Renault et Nissan refondent leur alliance

  • Renault avait annoncé fin 2022 une réorganisation majeure de ses activités
  • Le rééquilibrage de la relation Renault-Nissan est vu d'un bon oeil au Japon

LONDRES: Renault et Nissan doivent détailler lundi à Londres une profonde refonte de leur collaboration, avec un rééquilibrage de leur relation capitalistique, mais aussi une relance de leurs projets industriels communs.

En plein flou depuis la chute en 2018 de Carlos Ghosn, l'ancien grand patron de cette Alliance, Renault et Nissan ont négocié pendant de longs mois les détails d'un accord, examiné dimanche par le conseil d'administration de Renault, et lundi matin par celui de Nissan, selon des sources proches de l'Alliance.

Cet accord implique d'abord de remettre les constructeurs sur un pied d'égalité: Renault et Nissan vont chacun détenir 15% du capital de l'autre, contre 43,4% actuellement pour Renault, avaient indiqué les partenaires fin janvier.

Le groupe français ne va toutefois pas vendre immédiatement le reste de ses actions Nissan (28,4%), car leur valeur de marché est très inférieure à leur valeur actuellement inscrite dans ses comptes.

Dans le cadre de l'Alliance, Renault, Nissan et Mitsubishi collaborent déjà sur de nombreux véhicules, avec des économies à la clé. Des Renault et Nissan partagent des mêmes moteurs, la future petite Nissan Micra sera basée sur la Renault 5, et des Renault sont vendues sous badge Mitsubishi. Les trois partenaires comptent d'ailleurs investir ensemble 23 milliards d'euros dans l'électrification au cours des cinq prochaines années.

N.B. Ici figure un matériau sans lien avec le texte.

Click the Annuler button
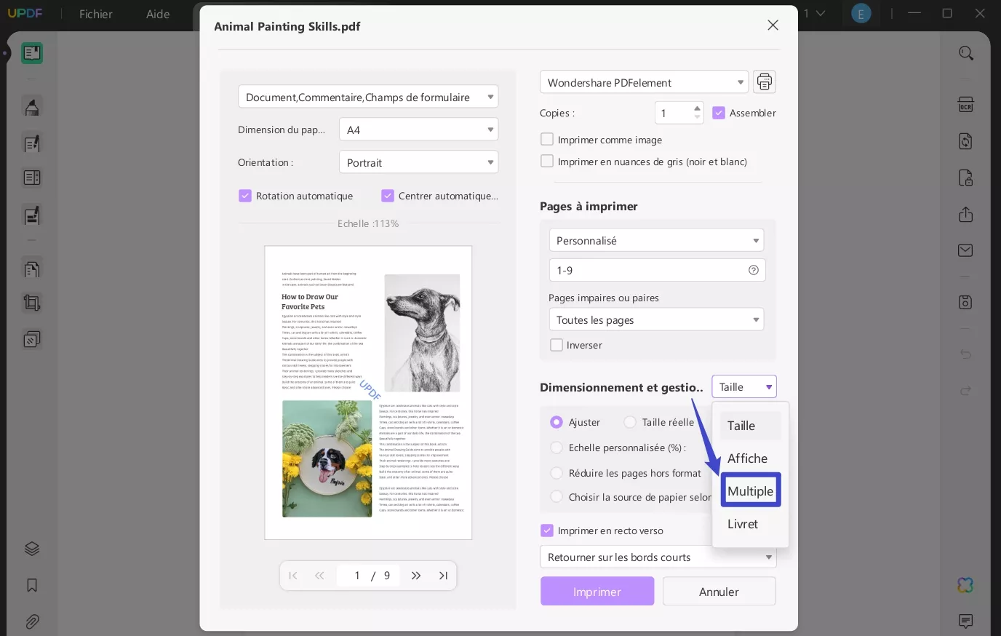1001x636 pixels. click(x=719, y=591)
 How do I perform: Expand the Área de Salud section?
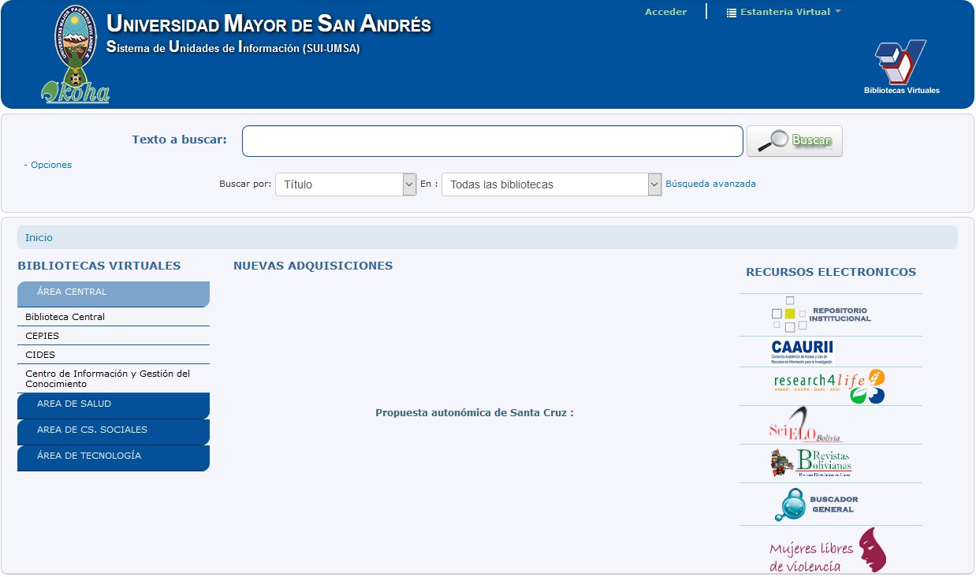(114, 404)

Avec ce nouvel accord, ils devraient annoncer plusieurs nouvelles initiatives industrielles, notamment sur le marché indien, selon des sources proches de l'Alliance.

Nissan pourrait profiter sur ce marché en plein développement du savoir-faire de Dacia. Il pourrait vendre en Inde des SUV s'inspirant très largement de la gamme de la marque à bas coût en pleine croissance de Renault, avec la Spring 100% électrique et des grands SUV.

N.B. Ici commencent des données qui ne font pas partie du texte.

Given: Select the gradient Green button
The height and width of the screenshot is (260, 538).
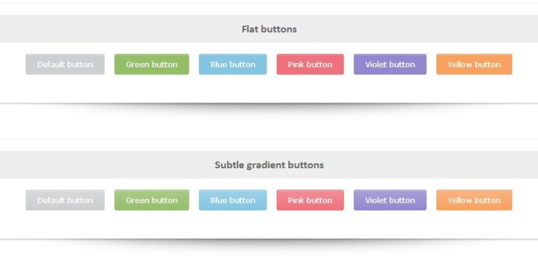Looking at the screenshot, I should 152,200.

Les deux constructeurs prévoiraient également de concevoir une nouvelle plateforme commune de voitures à bas coût pour gagner des parts de marché en Afrique, en Amérique Latine ou en Asie centrale.

En pleine course à l'électrification, ils devraient par ailleurs développer une plate-forme commune pour leurs futurs SUV électriques de taille moyenne, pour succéder en 2028 à la Renault Mégane et au Nissan Ariya.

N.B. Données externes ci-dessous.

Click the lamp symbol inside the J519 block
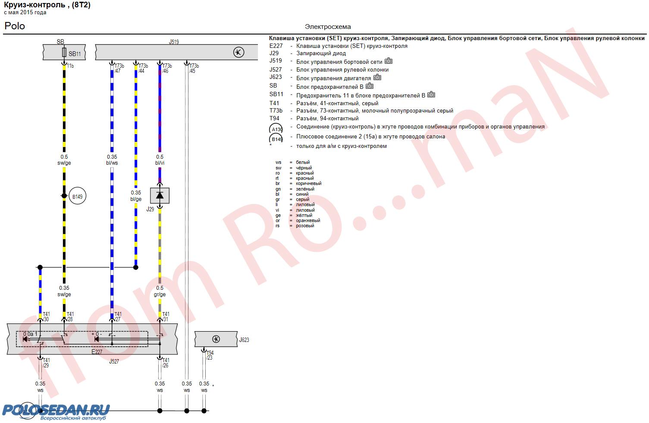The width and height of the screenshot is (649, 423). 238,53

La hauteur de l'investissement de Nissan dans Ampere, la future filiale électrique de Renault, ne devrait cependant pas être précisée lundi.

Renault avait annoncé fin 2022 une réorganisation majeure de ses activités, avec le lancement en Bourse d'Ampere, prévu au second semestre 2023, et la création de Horse, une coentreprise dans les motorisations thermiques avec le géant chinois Geely, propriétaire de Volvo. Le géant pétrolier saoudien Aramco devrait devenir le troisième actionnaire de Horse, selon une source proche du dossier.

La participation de Nissan dans Ampere dépendra de l'ampleur des brevets que le groupe japonais voudra placer dans cette société, et des perspectives de sa valorisation future, sachant que Nissan ne va pas prendre plus de 15%, selon les mêmes sources proches.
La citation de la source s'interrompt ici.